This post was originally published on April 7, 2018, and updated for accuracy.
How did you feel when you first published your children’s book? Having put in the world three writing babies in a relatively short amount of time, I learned a lot with the hurdles and bumps in the road. Afterward, self-publishing children’s picture books, though rewarding, is not an easy task.
As cliché as it sounds, as writers, we are passionate about the craft of writing and the writing process. And that in and of itself is not easy. It requires discipline and practice.
When we add publishing to this mix, we enter a completely different territory. If you don’t know which direction to go, you can feel like an alien.
As an indie author, there are many intertwined activities such as publishing, marketing and promotions, distribution, that you need to immerse yourself in.
Compared to other genres, the logistics of self-publishing children’s picture books are even more complex.
Because you will work concomitantly with another person: the illustrator. And when you include illustrations in books, they require another level of TLC. Not only will you need to be mindful about the specifications for the product itself—such as dpi, bleed, text on illustrations—but you also have to follow the specificities for each distributor.
What would be of Giggly Bear if I hadn’t found the right formatter to take care of my cover and make the epub file according to Ingram’s specification when a kindle formatter couldn’t handle it?
I don’t say this lightly, but those hindrances taught me much. I made several mistakes. But here are the mistakes you should avoid at all costs:
You may also like: What NOT to Do When Self-Publishing Children’s Books
Avoid These Mistakes When Self-Publishing Children’s Picture Books
1. I didn’t plan well.
I’m a planner by nature, but in the beginning, this was a tricky call. Like most people do when starting in the self-publishing world, I tried to move on the fly. I took the abundance of information available and applied it immediately when I finished my books and was “ready” to publish—or when I thought I was.
But what is the problem with that approach?
There is a huge problem with this way of doing business.
Given the complexity of children’s publishing logistics, in order for the process to move smoothly and for you to have a positive outcome (including a decent launch and sales), you will need to have an outline, a plan.
Not only is it important that you have a plan to guide yourself, but also to minimize bumps in the road—which eventually you will have.
With a plan, you are better prepared for the contingencies, and that allows you to move into action.
2. I didn’t communicate with the illustrator often.
As an indie author, for the most part, the illustrators you partner with are freelancers, meaning that they take on multiple clients at the same time.
Though each of them works differently, after they assess the kind of work they are taking on—type of illustration, quantity, a complete package with typesetting or not—most will provide you with a deadline.
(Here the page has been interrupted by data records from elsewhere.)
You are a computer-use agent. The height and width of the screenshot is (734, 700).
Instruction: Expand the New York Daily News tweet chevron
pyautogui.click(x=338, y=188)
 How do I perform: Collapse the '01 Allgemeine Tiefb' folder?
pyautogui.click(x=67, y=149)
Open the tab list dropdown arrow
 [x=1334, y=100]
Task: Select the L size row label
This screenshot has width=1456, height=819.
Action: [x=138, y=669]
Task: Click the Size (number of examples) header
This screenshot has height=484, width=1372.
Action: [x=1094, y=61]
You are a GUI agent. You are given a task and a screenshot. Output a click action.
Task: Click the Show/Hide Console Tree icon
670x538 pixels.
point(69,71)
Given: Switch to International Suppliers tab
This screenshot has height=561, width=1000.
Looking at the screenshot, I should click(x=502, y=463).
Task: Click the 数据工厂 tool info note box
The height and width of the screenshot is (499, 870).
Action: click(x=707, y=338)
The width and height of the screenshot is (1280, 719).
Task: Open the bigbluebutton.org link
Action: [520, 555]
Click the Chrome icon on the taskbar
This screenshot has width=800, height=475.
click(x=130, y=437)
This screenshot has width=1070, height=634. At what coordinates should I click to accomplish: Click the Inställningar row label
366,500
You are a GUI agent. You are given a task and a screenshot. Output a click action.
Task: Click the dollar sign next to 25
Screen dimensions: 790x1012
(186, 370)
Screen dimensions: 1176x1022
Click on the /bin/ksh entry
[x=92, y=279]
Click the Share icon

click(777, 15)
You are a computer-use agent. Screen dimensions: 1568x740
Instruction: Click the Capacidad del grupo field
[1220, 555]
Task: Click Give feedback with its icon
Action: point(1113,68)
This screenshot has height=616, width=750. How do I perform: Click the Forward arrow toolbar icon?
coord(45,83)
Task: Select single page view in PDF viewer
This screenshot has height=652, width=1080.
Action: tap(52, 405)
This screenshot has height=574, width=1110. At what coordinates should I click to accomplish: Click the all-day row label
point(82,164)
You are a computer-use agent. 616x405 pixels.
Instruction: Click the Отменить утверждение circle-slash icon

Unfortunately, in most of my cases, the deadline was never met. Not only that, but the illustrator would tell me that he or she was working on a certain phase of the project—and would show me what he or she had accomplished—only to vanish for weeks and come up with some type of lame excuse.
Don’t fall into this trap. Keep track of the illustrator’s progress. Ask for weekly updates. Be on top of the activities. Set the tone at the beginning about expectations and open communication.
I promise you, this will save a lot of headache down the road.
3. I didn’t thoroughly research the skill set for the ideal designer.
Unless you are a designer by trade and don’t want to take chances, you will need someone to format your books.
As wild as this may sound, not everyone is qualified to format for different distributors. Some people are knowledgeable about Kindle and CreateSpace formatting, others Smashword, others IngramSpark, and so forth.
But a few will know how to correctly tend to all distributors. Those are the designers you need to seek. They have years of experience formatting, and in some instances, might have even worked for some of the big-name publishers or their subsidiaries.
As I have seen firsthand a little bit of all worlds, my best advice is for you to take your time to learn about the formatter’s skills. Look for the ones who are well versed with InDesign or Adobe Illustrator.
This might seem silly at first, but trust that given the nature of picture books, someone with this type of knowledge will hit the nail on the head with all specifications on the distributor’s end and make this part of the publishing process much smoother for you.
4. I didn’t trust my gut.
Like anything else, we sometimes get that strong voice telling us not to follow a path, not to do this or that, or maybe to go for something but not in the way we are currently seeking. The same happens when working on self-publishing your children’s books.
During the making of Giggly Bear’s Fun Trip in the Yellow Bus, I was faced with quite a few dilemmas when working with the illustrator and trying to put my marketing strategies into practice.
What I learned with that is it’s important to follow your instincts and pay attention when certain aspects don’t seem right. After all, you are your own publisher. And as a writer, you have the vision of your character and story. So deep inside, you know what is better for your situation.
Self-publishing children’s picture books doesn’t have to be rocket science, but like anything else, there is a learning curve.
When you think about the four steps, remember that you as the writer and publisher have to coordinate the entire logistics and synchronize the parts as you go—writing, formatting, promoting, and launching.
Like in a Viennese Waltz, you hold closer to your babies (written pieces and illustrations), and with focus and practice, you pick up the beat and soon will be able to do well.
Until you are comfortable with every step, keep writing, and don’t let the enthusiasm go.